__CONSIGNE A__. Recopiez à l'identique le passage de l'extrait sur le mousse vendéen qui commence aux mots "Le Vendéen devient" et s'arrête après "il est vrai.".
__CONSIGNE B__. Convertissez en CSV à deux colonnes, invite et reponse, les entrées allant de la ligne qui contient "Registrace (78, 320)" jusqu'à celle qui contient "Masáže.info (459, 1047)", incluses. Prévoyez une ligne par entrée, avec chaque champ entre guillemets et les retours à la ligne remplacés par des espaces.

Sur cette carte du cap York, on peut lire, sur la côte est : “Iron Range National Park” ; c’est au sud de cette indication, dans une baie, que vécut pendant 17 ans, le jeune mousse vendéen.
Sur cette carte du cap York, on peut lire, sur la côte est : “Iron Range National Park” ; c’est au sud de cette indication, dans une baie, que vécut pendant 17 ans, le jeune mousse vendéen.
Le Vendéen devient un initié

Contre toute attente, ces Aborigènes du clan Uutaalnganu (groupe linguistique des Pama Malngkana) ne manifestèrent aucun sentiment d'hostilité envers ce jeune Blanc apporté par la mer ; leur chef, un dénommé Maademan, le prit même sous sa protection et la petite tribu, sans doute doit-on parler de clan, le baptisa du nom d'Amglo (ou Anco).
Pelletier, petit à petit, recouvra la santé et s'intégra à la vie de ces Aborigènes, contraint et forcé, il est vrai.

__ENTRÉES FOURNIES__.

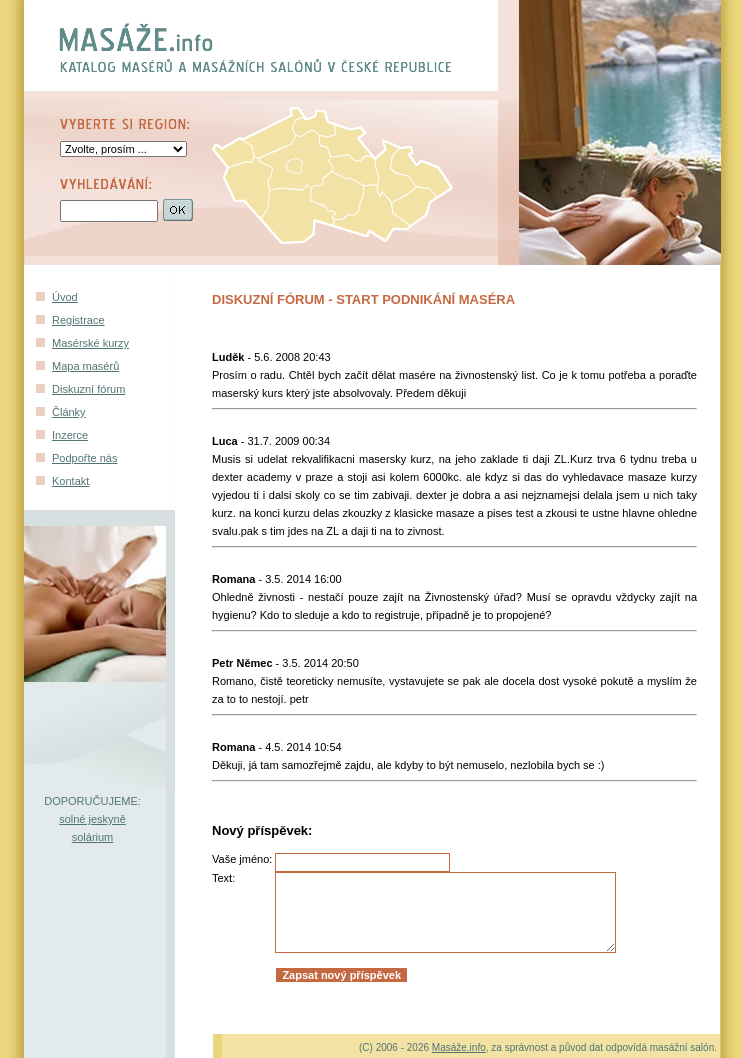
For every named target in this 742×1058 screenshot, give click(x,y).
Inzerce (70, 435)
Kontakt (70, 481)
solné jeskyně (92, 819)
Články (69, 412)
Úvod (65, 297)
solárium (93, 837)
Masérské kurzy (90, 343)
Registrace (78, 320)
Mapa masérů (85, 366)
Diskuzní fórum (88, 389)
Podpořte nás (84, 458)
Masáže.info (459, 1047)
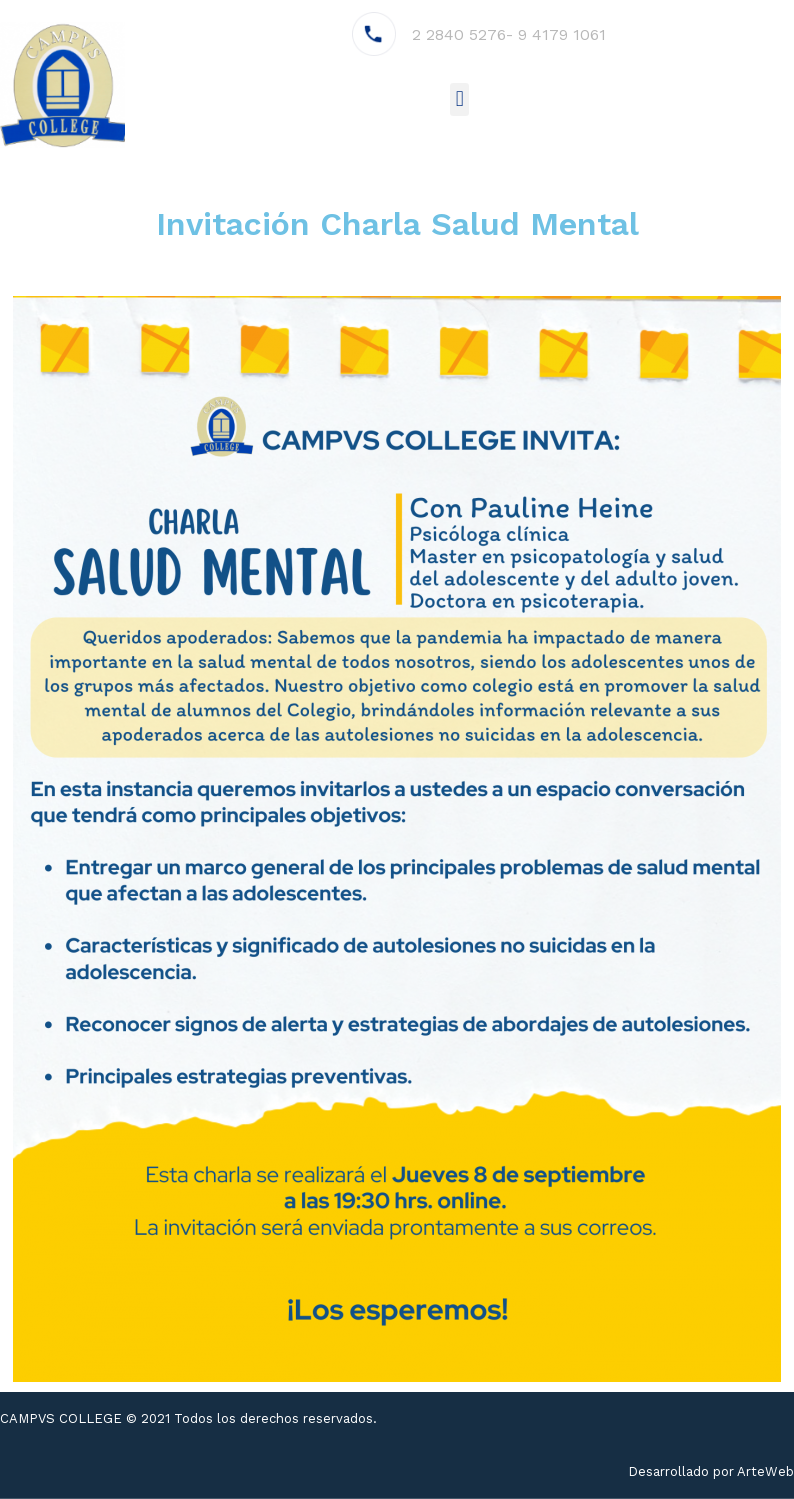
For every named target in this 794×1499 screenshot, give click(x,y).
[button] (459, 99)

---

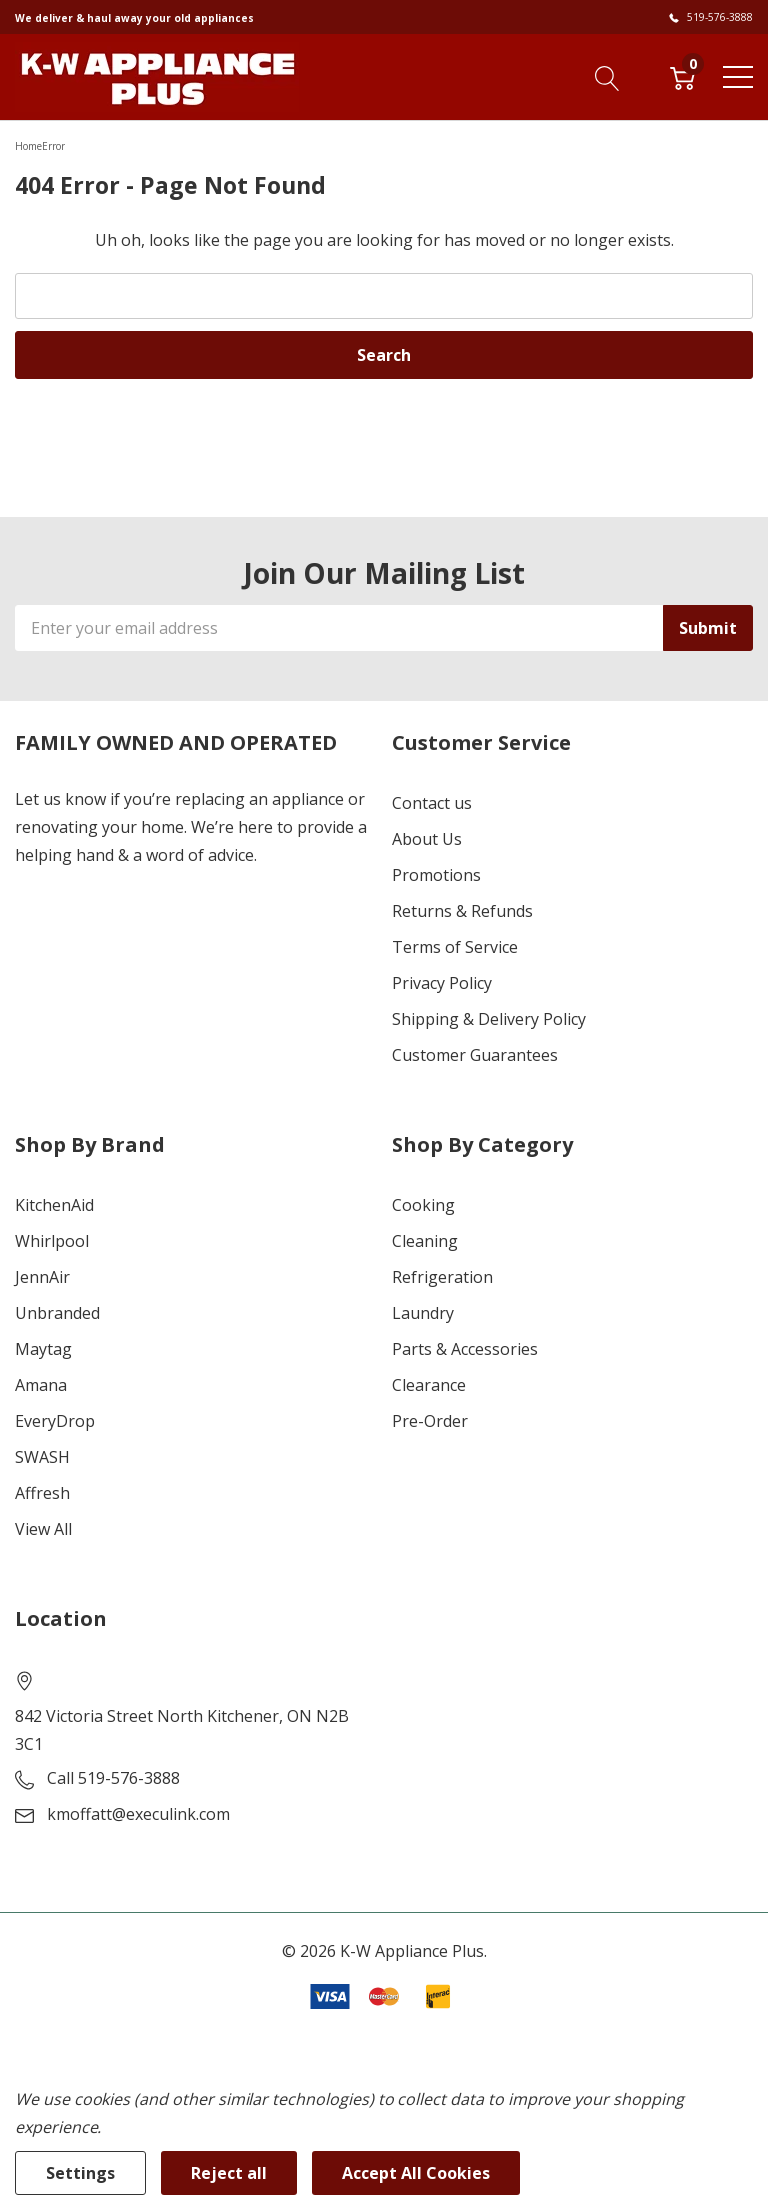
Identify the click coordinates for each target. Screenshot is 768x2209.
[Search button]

__RÉPONSE A__.
Le Vendéen devient un initié

Contre toute attente, ces Aborigènes du clan Uutaalnganu (groupe linguistique des Pama Malngkana) ne manifestèrent aucun sentiment d'hostilité envers ce jeune Blanc apporté par la mer ; leur chef, un dénommé Maademan, le prit même sous sa protection et la petite tribu, sans doute doit-on parler de clan, le baptisa du nom d'Amglo (ou Anco).
Pelletier, petit à petit, recouvra la santé et s'intégra à la vie de ces Aborigènes, contraint et forcé, il est vrai.

__RÉPONSE B__.
invite,reponse
"Registrace","(78, 320)"
"Mapa masérů","(85, 366)"
"Diskuzní fórum","(88, 389)"
"Podpořte nás","(84, 458)"
"Masáže.info","(459, 1047)"